Ce n’est finalement pas le président américain, mais Massad Boulos, conseiller spécial pour l’Afrique, qui a accepté d’accorder à Guelleh une entrevue. Une rencontre de second rang, mais que la Radio-Télévision de Djibouti (RTD) a aussitôt travestie en « moment historique » pour les relations bilatérales.

  1. Quand le pyromane joue au pompier

À Washington, la scène a laissé pantois les fonctionnaires américains présents. Car Guelleh n’a pas abordé les thèmes centraux de la session onusienne — climat, intelligence artificielle, droits humains — mais s’est lancé dans une diatribe sur le trafic d’armes en mer Rouge et la menace des Houthis.

Problème : son propre régime est régulièrement accusé par des rapports internationaux d’alimenter, directement ou indirectement, ces mêmes réseaux de contrebande. La gêne a été telle que certains diplomates américains, selon des témoins, ont dû réprimer un éclat de rire. L’image d’un chef d’État dénonçant des pratiques auxquelles il serait lui-même lié relevait, à leurs yeux, davantage de la comédie que du plaidoyer diplomatique.

L’analogie est cruelle mais éloquente : quand un bandit se plaint du banditisme, il n’exprime pas une indignation sincère mais une hypocrisie assumée. En feignant d’être victime, il cherche avant tout à se disculper, à détourner l’attention de ses propres turpitudes, voire à monnayer un rôle de partenaire incontournable auprès des grandes puissances.

2. L’art de la mise en scène à Djibouti

De retour sur les ondes de la RTD, le contraste entre la réalité et la propagande était saisissant. La journaliste chargée de relater la rencontre s’est contentée de répéter mécaniquement une rhétorique convenue : une « rencontre discrète mais d’une densité rare », « un échange stratégique pour la sécurité en mer Rouge », « une coopération ancrée dans la durée ». À tel point que ses redondances trahissaient le vide du contenu.

En vérité, il n’a jamais été question d’accords nouveaux ni de feuille de route bilatérale, encore moins d’engagements concrets. La communication du régime s’est contentée d’exagérer l’importance d’un entretien secondaire afin de nourrir, auprès de l’opinion nationale, l’image d’un président courtisé par Washington. Un artifice classique des régimes autoritaires : transformer une déconvenue diplomatique en victoire symbolique.

3. Cynisme ou stratégie ?

Cette séquence interroge sur la nature du comportement de Guelleh. Est-ce un simple cynisme, une hypocrisie assumée, ou une ruse tactique ?
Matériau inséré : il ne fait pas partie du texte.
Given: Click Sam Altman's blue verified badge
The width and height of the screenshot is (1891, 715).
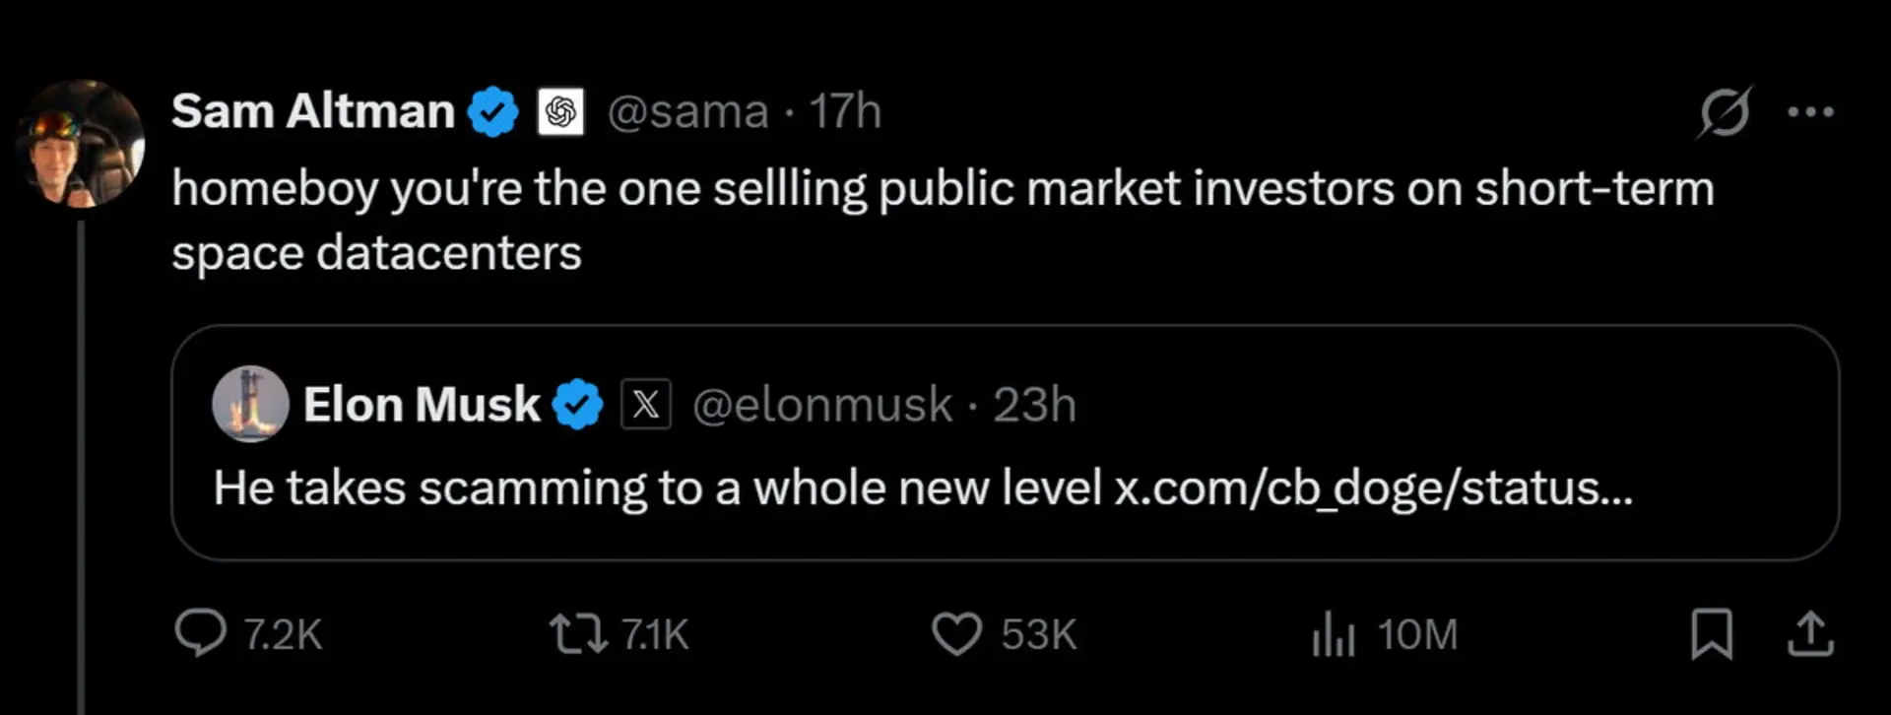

  • Cynisme : le président djiboutien dénonce des trafics dont son système profite, avec un mépris affiché pour la vérité.
  • Hypocrisie : il joue la posture de partenaire responsable tout en contribuant à l’instabilité qu’il prétend combattre.
  • Ruse : en portant le débat devant Washington, il tente de brouiller les cartes, se présentant comme un allié indispensable contre les Houthis pour mieux consolider son pouvoir.
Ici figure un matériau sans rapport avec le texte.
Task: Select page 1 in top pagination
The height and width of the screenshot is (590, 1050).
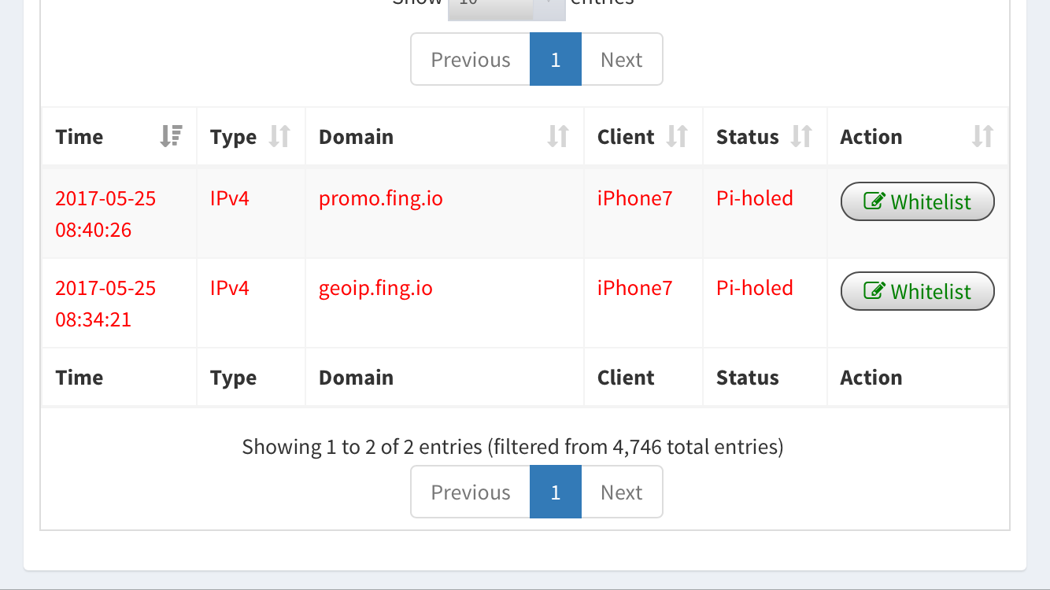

Quelle que soit l’interprétation, la conclusion demeure la même : Guelleh n’agit pas dans l’intérêt de la paix régionale, mais dans celui de sa propre survie politique.

4. La solitude d’un président

Le refus de Donald Trump de le recevoir illustre cette réalité : Djibouti, malgré sa position stratégique au carrefour de la mer Rouge et du golfe d’Aden, n’est plus considéré comme une priorité directe par Washington. Les bases militaires étrangères qui pullulent dans le pays garantissent déjà un statu quo sécuritaire, mais elles ne suffisent plus à masquer la fragilité du régime.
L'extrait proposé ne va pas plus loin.